Several years pass after Galvia’s fall and into this mess comes a band of relic hunters, i.e., they are grave robbers of ancient burial sites. The leader of the band is none other than Jason Moore, son of Ethan Moore. His closest companions’ Tam, Gor, and Selvhara Narhesti aid him in his hunt for the “big score.” You see, Jason has finally uncovered the mother-load of tombs: an ancient queen from before the Godswar, which will hold enough treasure and relics to make all four of them rich beyond their dreams.
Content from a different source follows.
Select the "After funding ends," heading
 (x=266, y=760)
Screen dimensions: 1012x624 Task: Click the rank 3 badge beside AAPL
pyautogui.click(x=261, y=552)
Unfortunately, once Jason’s band enters the tomb and “acquire” the treasure, they begin to be hunted, but they have no idea why the Crell Imperium cares about their tomb robbery. So with nowhere else to go, they head toward the Galvian resistance, where Jason and Selvhara know many of their old companions from the war and believe they can obtain protection and information. However, as they travel, their pursuit becomes more and more determined to stop them.

An empire away, General Darius Iouna of the Sixth Legion of the Solarian Alliance is tired of politics. He knows the Imperium intends to attack his country, and he has a plan to destroy them first. The only thing preventing him from taking action is the politicians, whom he despises. But he keeps trying, and his lover, Krystia Tharule, now a healing priestess of Areekan, encourages him to continue on his quest.

Krystia is herself an enigma; a young priestess who has already established herself as a powerful healer and is - for all practical purposes - the adopted daughter of Highlord Tevek Dracian yet has a dark side that no one sees. For Krystia is an Unbound you see, and her most guarded secret is her desire to free all her unbound brothers and sisters that are forcible held in the Unbound Asylum. It is a cause which she has hide from everyone including Darius, but for which she has become ever more actively pursuing - even making common cause with shadow persons in the Galvian resistance. It is a cause Krystia is even willing to commit treason to accomplish, for what loyalty can she have to an Ascendant who would lock away someone just because they were born unbound.

And in the Crell Imperium things are a stir. Vice Admiral Onar Tenel is called to meet with the Zarul: the Crell Imperium’s Aether-user secret police. Onel is concerned about his summons, because no one who runs afoul of the Zarul ever is seen from again. However, Alexandra Damir, Sovereign of the Zarul, assures Tenel that has committed no treason but is needed for his military ability. For war with the Solarian Alliance is coming, and there are assets upon the strategic board that must be analyzed and decisions made for their movements. These “pawns” in the game of war stretch from an Ascendant assassin in the Solarian Alliance to a demon-wielding resistant fighter in Galvia and even unto something that a grave robber in Galvia uncovered.

The story that ensues after this initial ground work is laid is very interesting to say the least. Jennifer Vale switches from one plot line to the other with little difficulty, weaving them each into a splendid tapestry of action, intrigue, world building and character development. None of the main characters are one dimensional in the extreme, though of course there are a few who lean that direction. Even the “bad” guys are not 100% evil but have good reasons for their behavior; no matter how disturbing that behavior might be. Especially “cool” to read about where the paladins over which Highlord Tevek Dracian presides; they were the epitomes of sword and sorcery (Aether here) wielding warriors, and I found myself looking forward to seeing them in action whenever the story allowed.

I won’t go so far as to say this is the best book I have read this year, but I will say that it had lots of great ideas that were combined nicely to make it an interesting read. I would recommend any fantasy reader to try this one out even with its editing issues.